In several out-of-town shop car-parks I spot a handful of Belarus registration plates, quite a common sight in a city to which rich drivers from that country come in search of their fix of western goods and experiences.  But in the course of three recent visits, I didn’t see a single Russian number-plate.  Yet I heard plenty of Russian spoken in the streets, a reminder that this is a country with a significant Russian minority, whose status is ambiguous in a city where every bus destination screen proclaims in LED form: ‘Vilnius ❤️ Ukraine’ in alternation with the route-number and destination.  And unlike such gestures of solidarity in other parts of the West, these slogans indicate more than a mere gesture: Ukrainian citizens in Vilnius are given free travel on the city’s public transport.

My host tells me that acute worries abound concerning alleged provocations of the city’s Russian minority, as there are fears of Putin using such as a pretext for military attack on Lithuania.  “Ethnic Russians are very well treated here and have full rights, and if they don’t like it, there’s an obvious place they can go”.  It’s a statement which contrasts with the liberal, progressive atmosphere evident in the city, where LGBTQ+ rainbow banners adorn balconies, albeit not in quite the same quantity as those in Ukrainian blue and yellow.

Something just beneath the surface of this most attractive and liberal of cities attests to past horrors as well as current fears of a perilous tomorrow.  Vilnius’s old town is full of extraordinary churches, most Roman Catholic, and many in an exuberant baroque style.  All either appear in a remarkable state of repair, or are about to receive remarkable repairs, and a number have been converted to secular uses, such as the Basilica of St Catherine which is a leading music venue.
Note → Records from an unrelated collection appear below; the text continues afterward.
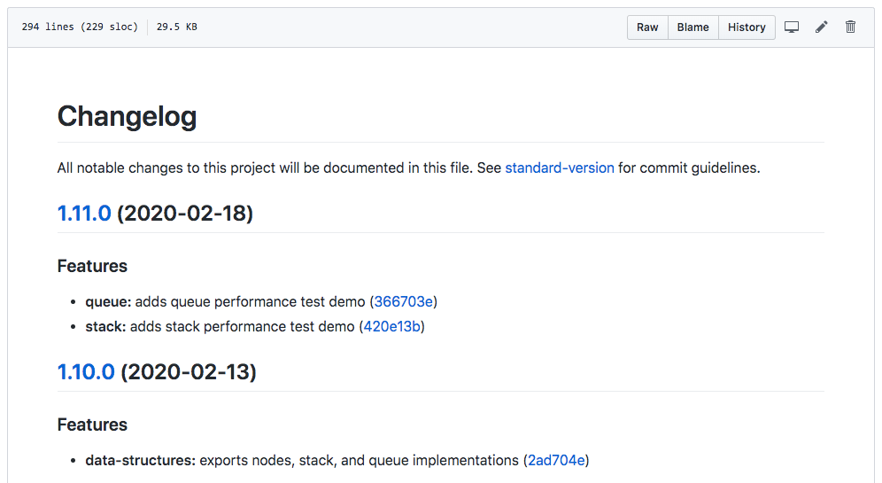Image resolution: width=882 pixels, height=483 pixels.
Task: Click the Changelog heading
Action: (127, 116)
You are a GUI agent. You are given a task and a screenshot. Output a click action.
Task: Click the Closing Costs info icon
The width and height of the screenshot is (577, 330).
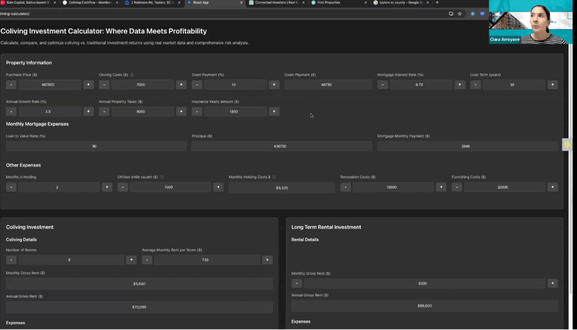coord(132,75)
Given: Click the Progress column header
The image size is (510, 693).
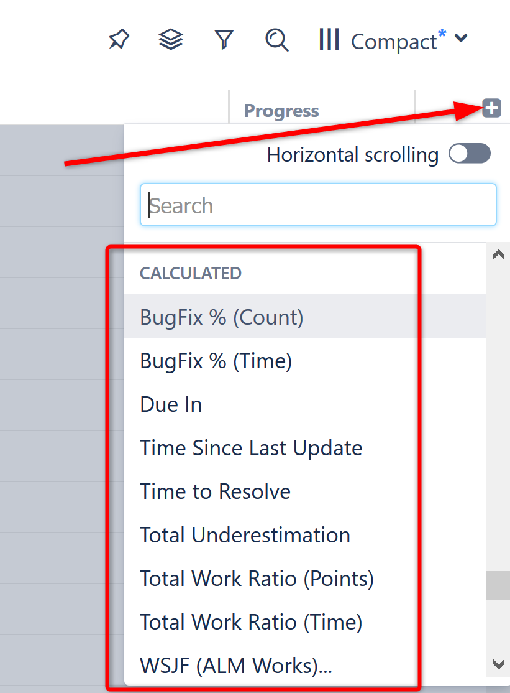Looking at the screenshot, I should pyautogui.click(x=281, y=111).
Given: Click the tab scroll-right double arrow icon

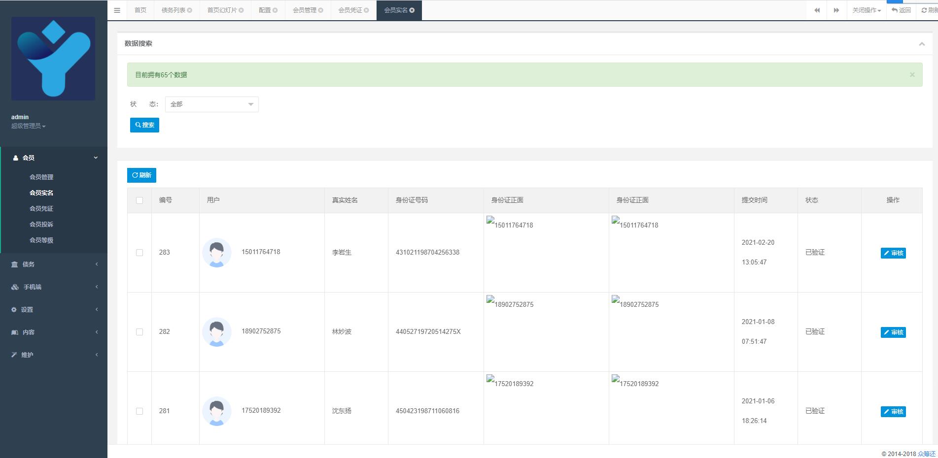Looking at the screenshot, I should tap(836, 10).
Yet history tells us that this city was one of the great urban centres of European Judaism, with around 100 synagogues in the early years of the twentieth century. Where are they now?  In the wake of the holocaust, repurposed, abandoned, demolished, largely forgotten – a tragic footnote to the mainstream historical narrative. I spot one historic synagogue still in use, but it lies off the tourist trail, behind a sadly inevitable security fence. The heart of the ghetto to which the city’s Jews were herded and then brutally confined in horrific circumstances during World War II is now an area of boutique hotels and tourist restaurants.

Vilnius is the capital of a nation-state, with Lithuanian culture at the heart of it.  The detailed history of this geographical territory lies far beyond the scope of this short article. But if you seek a clue to the historical complexity of this country and its capital, look for example at the plaque commemorating the founder of Vilnius’s historic university. The plaque proclaims in Latin: ‘Stephen Bathory 28th September 1533 – 12th December 1586. King of Poland. Grand Duke of Lithuania. Duke of Transylvania. Founder of the University of Vilnius.’

If you pause outside one of the city’s many Catholic Churches during a service, tune in to the spoken liturgy: it’s likely you’ll hear it in Polish, the language of a significant minority in the city, and a very significant constituent amongst regular Catholic worshippers.  Vilnius is a city which features large in the national narrative of Poland.

Yet it is recent history and its manipulation by Putin’s Russia which gnaws relentlessly at the very being of today’s citizens of Vilnius.  As debate over the status of Ukraine and a resolution to the conflict there preoccupies politicians and strategists, a visit to Vilnius and conversations with its citizens are a reminder that on the frontier between the West and Putin’s Russia and its satellite, history is here and now, and worries about containing an aggressive and mighty neighbour are existential, pressing concerns.

Any skeptics about the value of the West, and the appeal it commands for the citizens of the Baltic states, Lithuania not least, should take a visit to Vilnius.  Many a citizen of Vilnius would advise a visit sooner rather than later.